Ohio data rights bill under consideration.
In response to the marked increase in data breaches in 2021, legislators in the US state of Ohio are proposing a bill that would help protect residents’ data privacy rights, the Springfield News-Sun reports. Introduced Tuesday by Lieutenant Governor Jon Husted and two state lawmakers, the Ohio Personal Privacy Act would give individuals the right to have their personal data deleted and prevent it from being sold, as well as require businesses to follow “specified data standards'' enforced exclusively by the Ohio Attorney General. As explained by JobsOhio CEO J.P. Nauseef, “This bill gives consumers nationwide the confidence that when they do business in Ohio, their personal data is better protected than in states we compete with for customers and commerce.”
Report: vulnerable fintech APIs expose personal financial information.

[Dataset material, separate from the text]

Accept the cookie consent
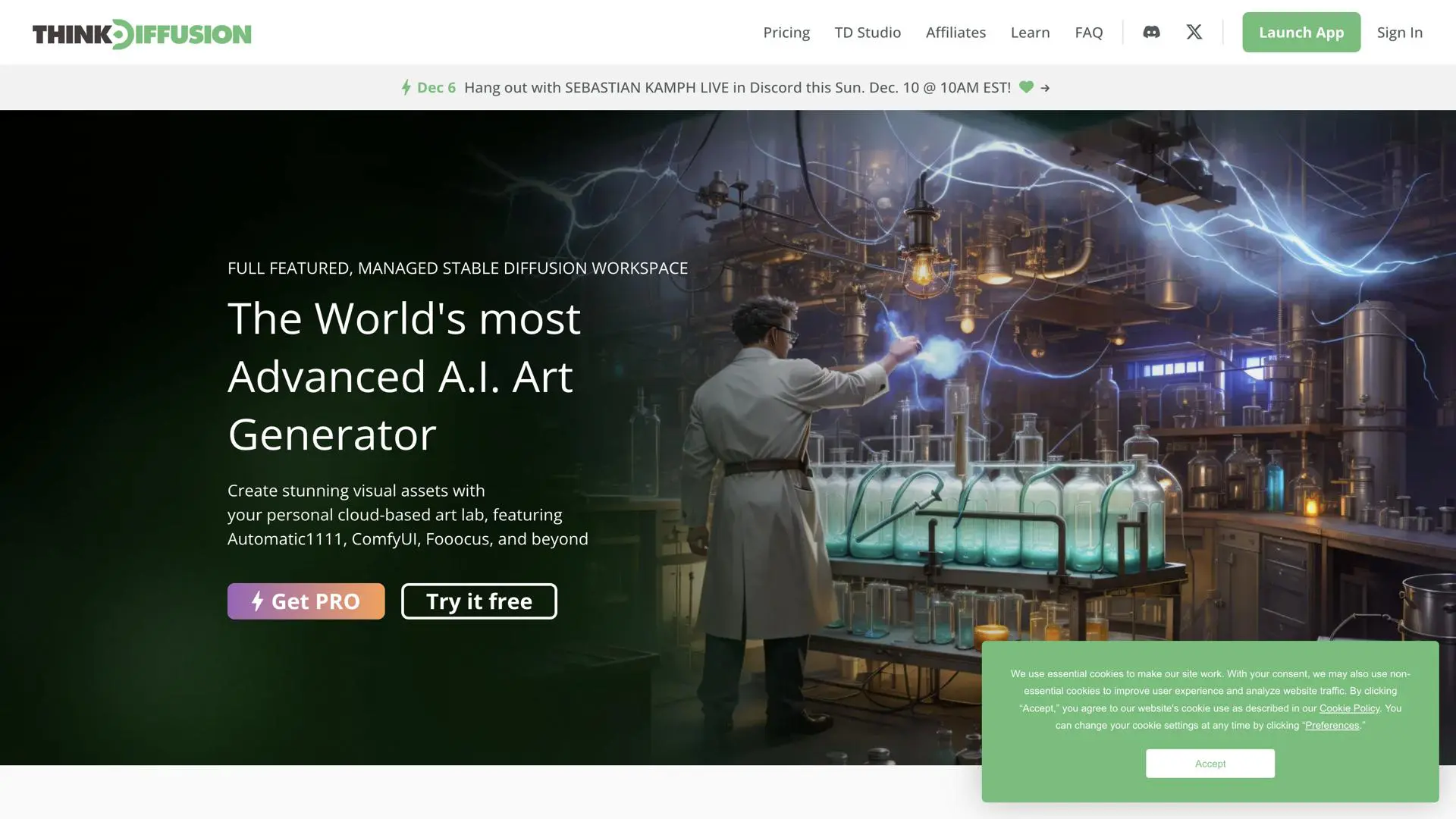This screenshot has height=819, width=1456. tap(1210, 764)
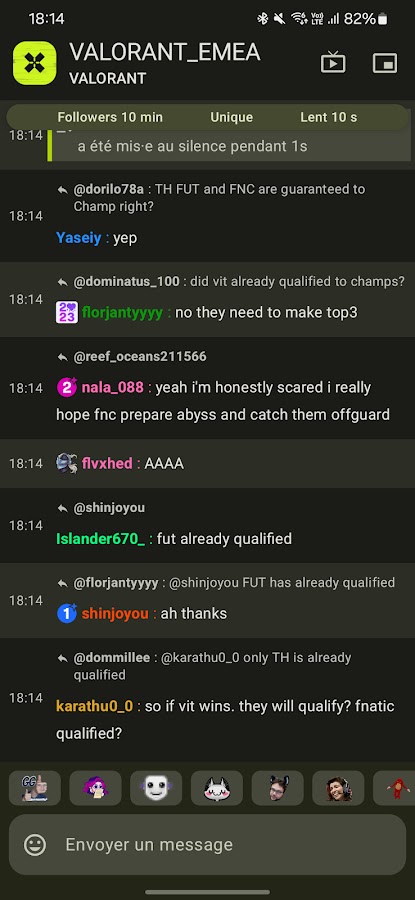Insert the red figure emote
The width and height of the screenshot is (415, 900).
coord(396,788)
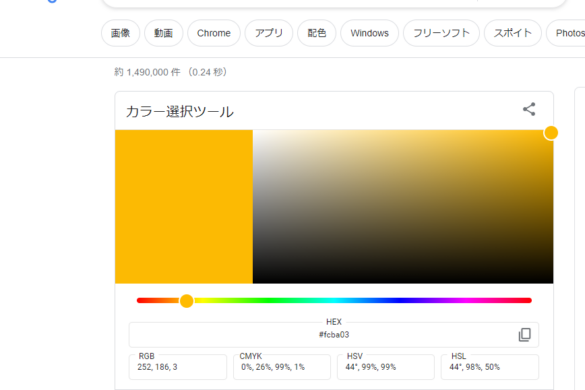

Salt Security, which today announced establishing Salt Labs as its research unit, has published its inaugural study, a look at vulnerabilities in a widely used financial technology API. The researchers found that they were able to run trails of proof-of-concept attacks in which:
- "Any user could read the financial records of any customer"

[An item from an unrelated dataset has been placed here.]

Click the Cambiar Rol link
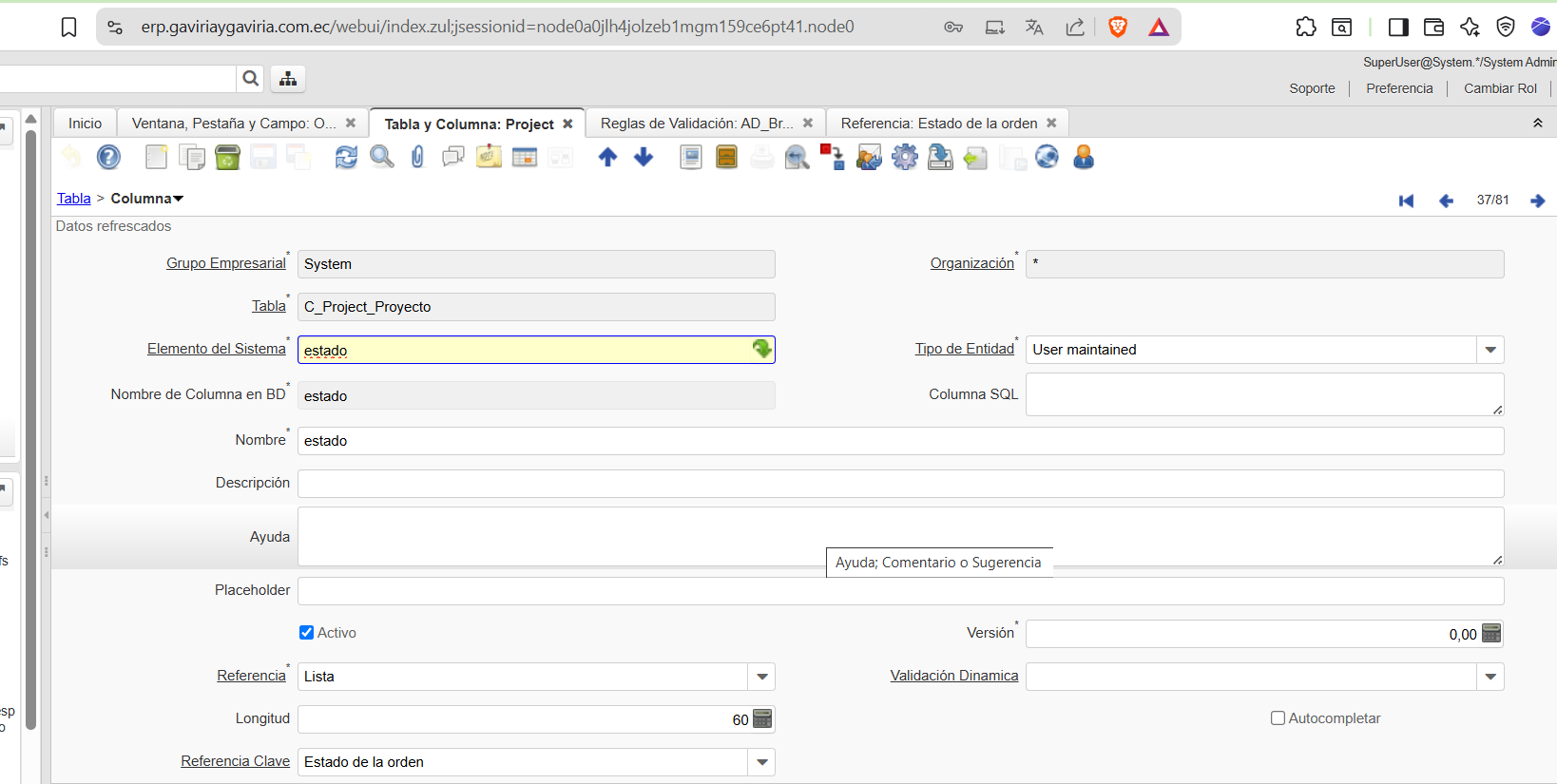The image size is (1557, 784). tap(1499, 88)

- "Any user could delete any customer’s accounts in the system"
- "Any user could take over any account"
- "Any user could create a denial-of-service condition that would render entire applications unavailable"

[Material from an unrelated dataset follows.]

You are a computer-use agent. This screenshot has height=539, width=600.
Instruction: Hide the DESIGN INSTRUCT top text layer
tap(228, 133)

The sort of personal information at risk is what customers are accustomed to entrusting to banks and financial services firms: names, Social Security Numbers, routing numbers, etc. Mitigation, Salt Labs points out, would necessarily depend upon the specific business logic found in any particular user's enterprise.
We heard from Uriel Maimon, senior director of emerging technologies at PerimeterX, who sees the inevitable loss of institutional knowledge as one of the risks that accompany modernization:
"Modern web applications are moving to an API driven model, as opposed to legacy monolithic model in order to support multiple ways of accessing the same data, from the user UI, mobile devices, IoT and partners. Unfortunately, this paradigm shift often means that security controls and programming practices that have been developed over years of experience and “written in blood” are either irrelevant, or ineffectual in this environment. To a great degree, this means that we face a risk of regressing back to the “Wild West” of early Internet days and vulnerabilities, except with much great volume and potential cost.
“Financial services companies, with their complex heterogeneous and legacy environments, now have to reinvest in the complete lifecycle of security for their applications: from reviewing and testing code, to delivery, to monitoring and visibility in run-time and even mitigation. The past controls are ineffective for API traffic and need to be revamped."